* Exercise directions: Please restate each line of the data below exactly. Omit all images.

______________________________

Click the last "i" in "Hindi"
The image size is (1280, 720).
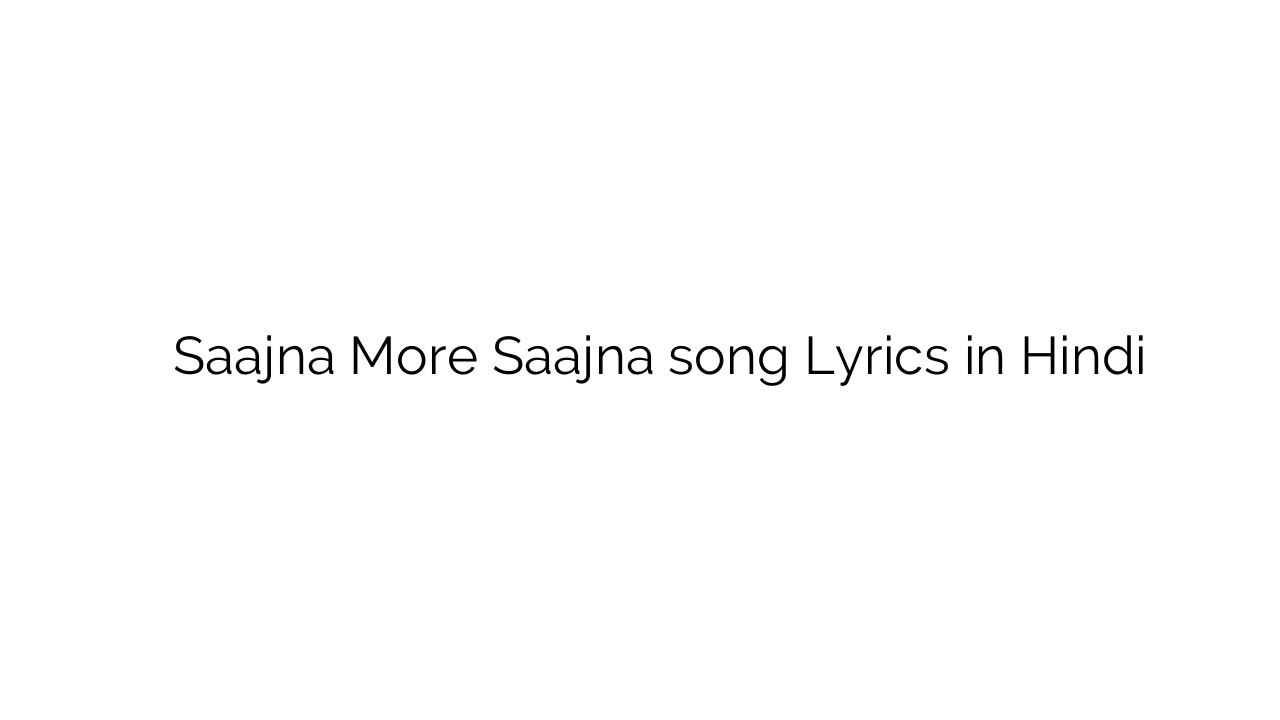click(x=1140, y=357)
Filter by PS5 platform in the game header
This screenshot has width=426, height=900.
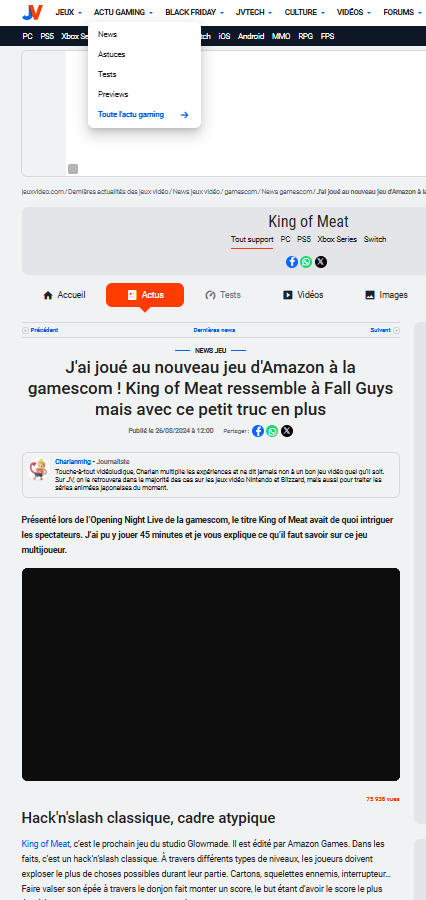304,239
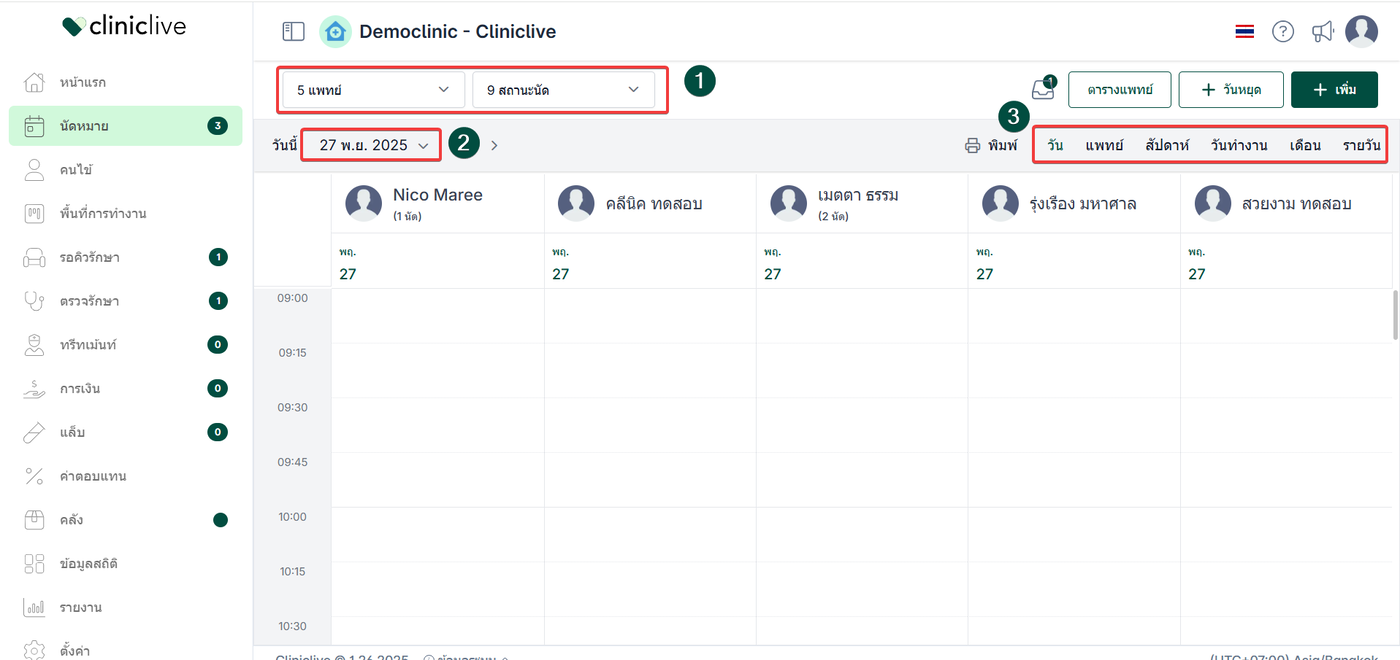Expand the 5 แพทย์ doctor filter dropdown
The width and height of the screenshot is (1400, 660).
coord(374,90)
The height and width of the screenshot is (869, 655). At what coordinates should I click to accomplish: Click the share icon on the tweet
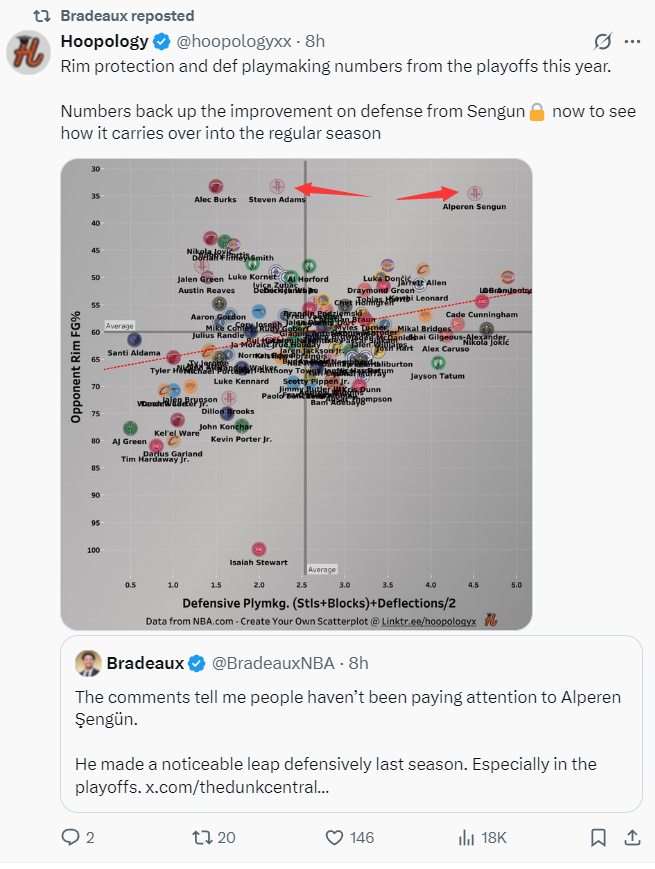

______________________________

* Exercise solution:
Click the last "i" in "Hindi"
The image size is (1280, 720).
click(x=1140, y=357)
Filter by PS5 platform in the game header
This screenshot has width=426, height=900.
304,239
Expand the 5 แพทย์ doctor filter dropdown
The width and height of the screenshot is (1400, 660).
coord(374,90)
The height and width of the screenshot is (869, 655). At what coordinates should I click to accomplish: Click the share icon on the tweet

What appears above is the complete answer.